Debt is a great way to ruin a good investment (the business may endure, but your ownership will not). Property companies are lowly levered by historical standards4 and that debt is extremely easy to service5 at present. Interest coverage ratios have improved across the vast majority of companies6, rather than just at the headline level, hence there is less risk of contagion from a reasonable-sized cohort of distressed companies. What about rising interest rates? Companies have extended the maturity of debt7, buying them time should we be about to enter a prolonged period of higher interest rates. They also have access to more diversified sources of financing (primarily public debt markets and other non-bank lenders, like private equity debt funds) and are therefore less reliant on the traditional banking sector.

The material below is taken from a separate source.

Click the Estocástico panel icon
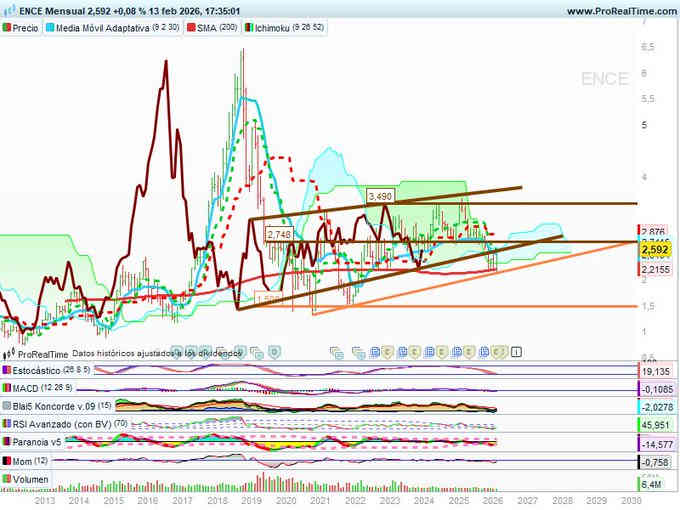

With regards to inflation, looking at the average company’s cost base8, they are relatively insulated from rising costs of goods and services. Instead, taxes are the biggest part of costs, which are linked to property prices, which in turn are linked to demand and supply. If demand strength is leading to increases in your costs, then it stands to reason that you can pass those costs on in the form of higher rents. Overall, fundamentals look good in our assessment. However, armed with this information alone, one still does not know whether global listed property is a good investment. Critically, a reasonable amount of the deteriorating macroeconomic outlook appears to be in the price (2.4 standard deviations cheap on the basis of price to book9), although prices are still some way above crisis troughs like in Q1 2020. Further rises in real interest rates would pose a challenge to the sector, as would a derating on par with those kinds of crises, but the asset class looks reasonable value from a top-down perspective today, with more opportunities for active managers under the surface.
Sources: 1“the amount of space that Amazon is expected to sublease equates to 0.2% of total industrial inventory and would increase available supply growth from 2.6% to 2.8% in 2022”. Catalyst Fund Managers Quarterly Fund Commentary 2022 Q2. 2CoStar, NAREIT. Data as of 2022:Q1. 3CoStar, NAREIT. Data as of 2022:Q1. 4S&P Capital IQ Pro, NAREIT T-Tracker®. 5S&P Capital IQ Pro, NAREIT T-Tracker®. 6 Capital IQ Pro, NAREIT T-Tracker®. 7FactSet, NAREIT, Federal Reserve Economic Data (FRED), Raymond James research. 8Catalyst Fund Managers. 9S&P Global Property USD Total Return Index, as seen on Bloomberg. Daily data from 15/04/2013 to 28/07/2022. Trimmed mean excluding top and bottom 10% of observations.